The patient in the bed opposite was dying, and I'm sure his family did not need noisy kids around.

Hospitals are a dangerous place for kids, sharps, infection, medical equipment etc.

If you have kids and are a patient, I have no problem with the kids and the patient sitting in the dayroom together, but definitely not running around.So if you think I am a hitler, it doesn't bother me, as at the very least I am trying to provide the best for all my patients, including the ones without kids.

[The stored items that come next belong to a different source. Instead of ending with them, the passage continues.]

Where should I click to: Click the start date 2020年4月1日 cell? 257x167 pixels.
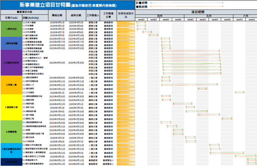point(57,23)
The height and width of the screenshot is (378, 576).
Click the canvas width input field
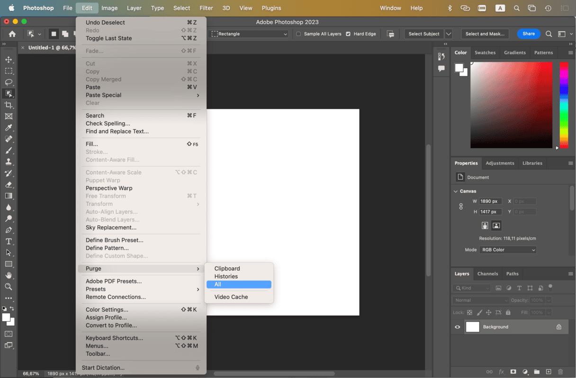tap(490, 201)
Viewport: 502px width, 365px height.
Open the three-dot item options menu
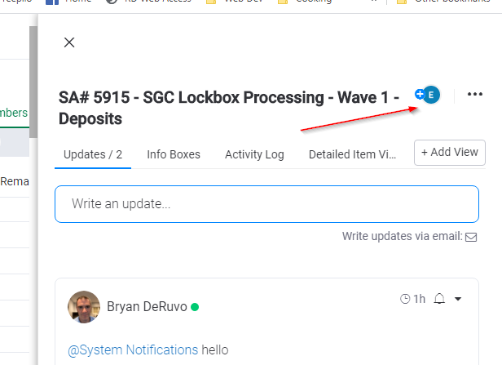[475, 95]
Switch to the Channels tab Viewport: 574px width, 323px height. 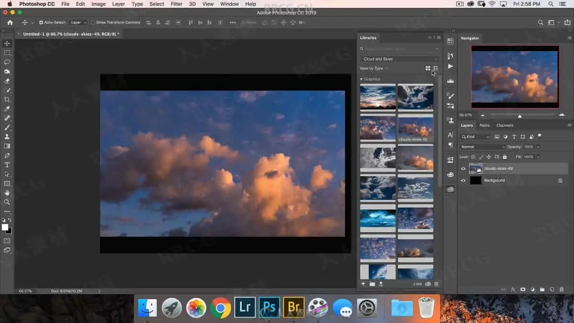tap(505, 125)
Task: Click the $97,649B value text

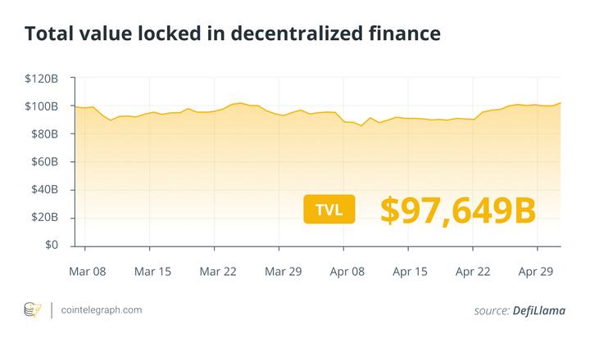Action: pyautogui.click(x=458, y=210)
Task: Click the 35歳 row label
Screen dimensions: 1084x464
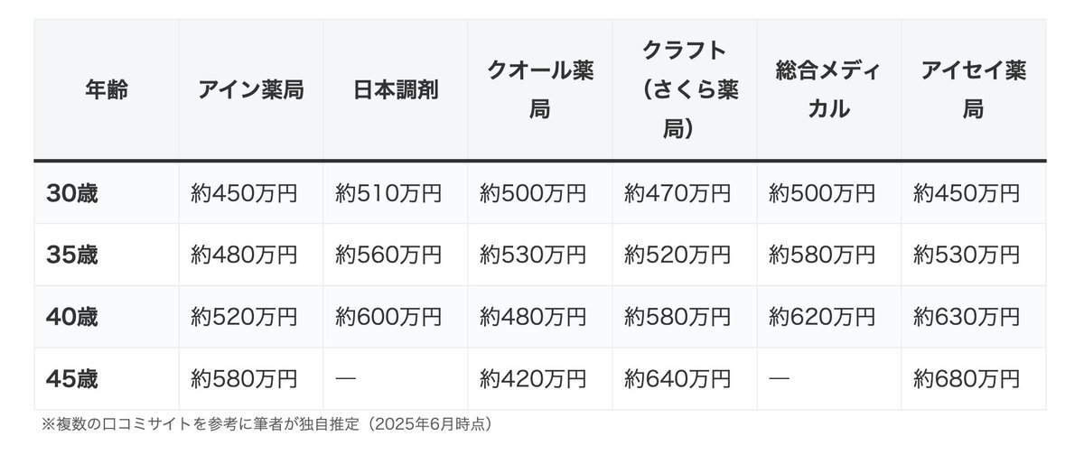Action: click(x=72, y=255)
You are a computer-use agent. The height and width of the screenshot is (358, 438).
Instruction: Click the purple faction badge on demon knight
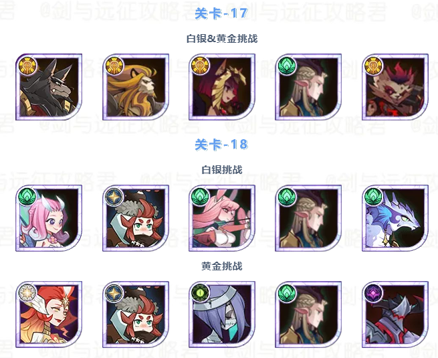point(374,293)
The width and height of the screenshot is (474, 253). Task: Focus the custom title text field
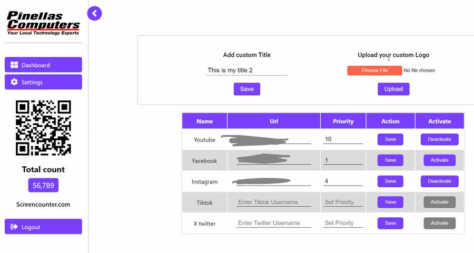246,70
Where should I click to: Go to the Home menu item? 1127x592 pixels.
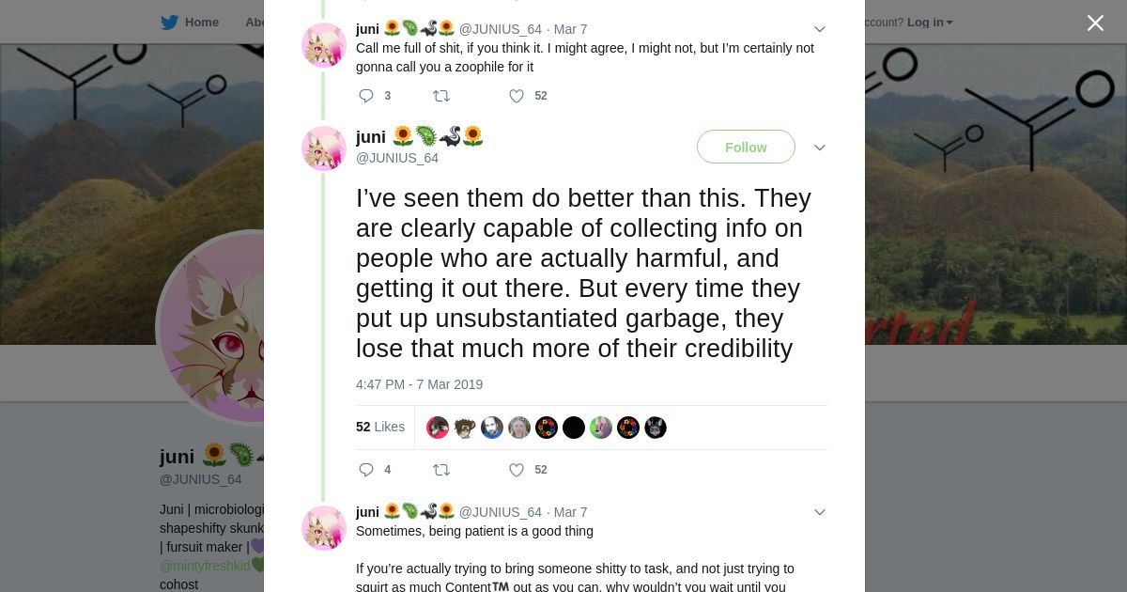(x=201, y=23)
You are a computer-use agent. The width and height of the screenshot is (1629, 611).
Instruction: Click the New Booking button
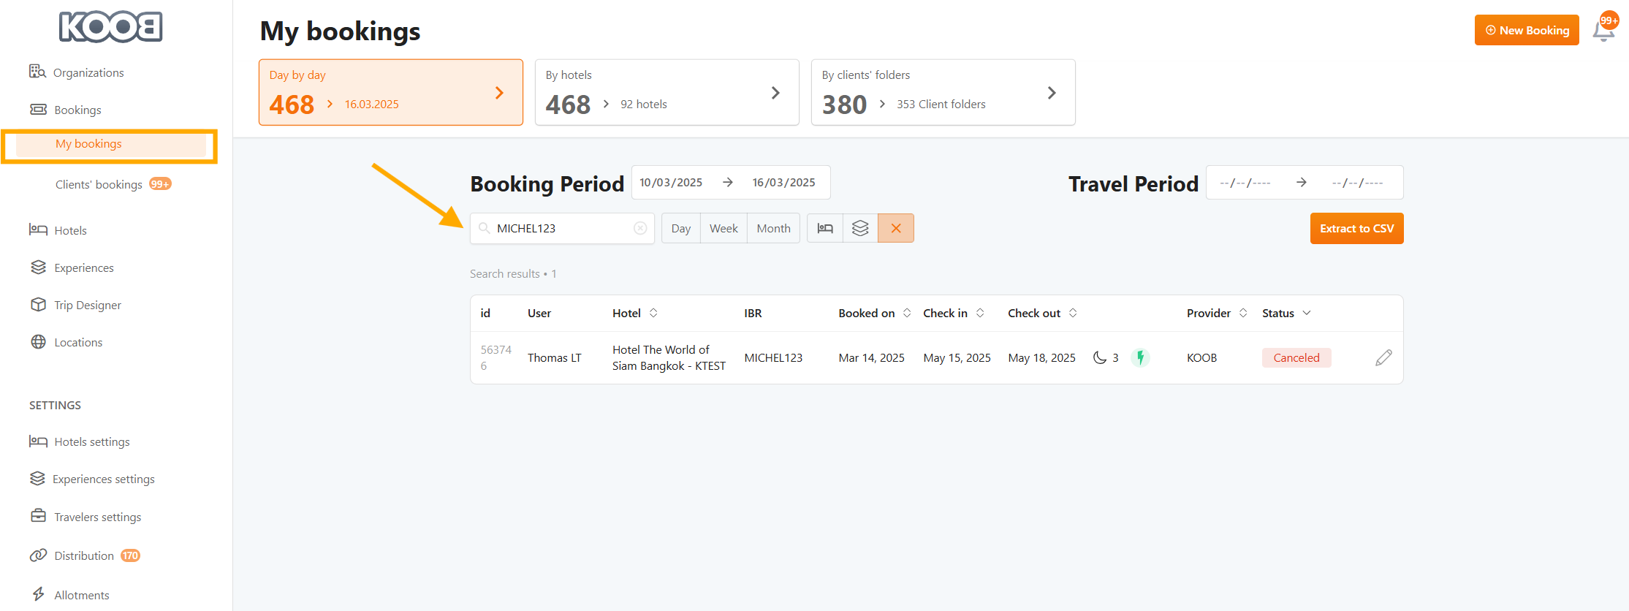(1526, 30)
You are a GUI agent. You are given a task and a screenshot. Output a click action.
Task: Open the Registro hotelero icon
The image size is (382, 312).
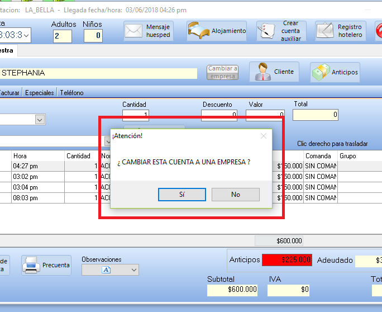point(326,31)
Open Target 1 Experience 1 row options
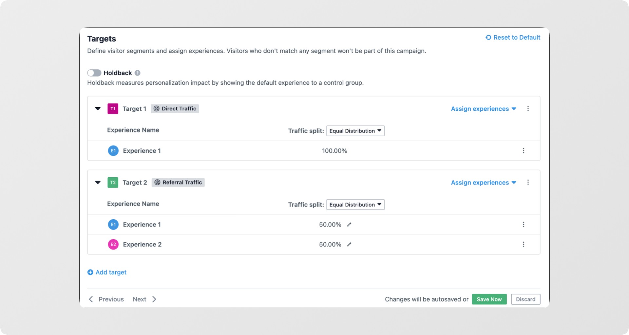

So, let's hope if you come in with kids, you don't meet hitler!

 

 

I've seen kids on wards that behave better than the adults, including in a safer manner to all concerned, so treating them differently to adults, is unfair. As for the patient across the ward, if the hospital could not provide him with the dignity of his own room for him and his family, if he was dying, that is a true shame and my sympathies lie with the patient and the family, but I'm sure this situation must arise day in and day out on wards and it's not up to others to suffer, compromises have to be reached. Kids have rights too - especially the right not to be tarred with the same brush. If adults let the kids behave inappropriately, the adults should be told, let's not take it out on all kids, it doesn't help anyone. As for sitting in the day room, the ones I have seen are absolutely filthy and smell - they get cleaned and looked after even less than the wards - I wouldn't like children to have to sit in them.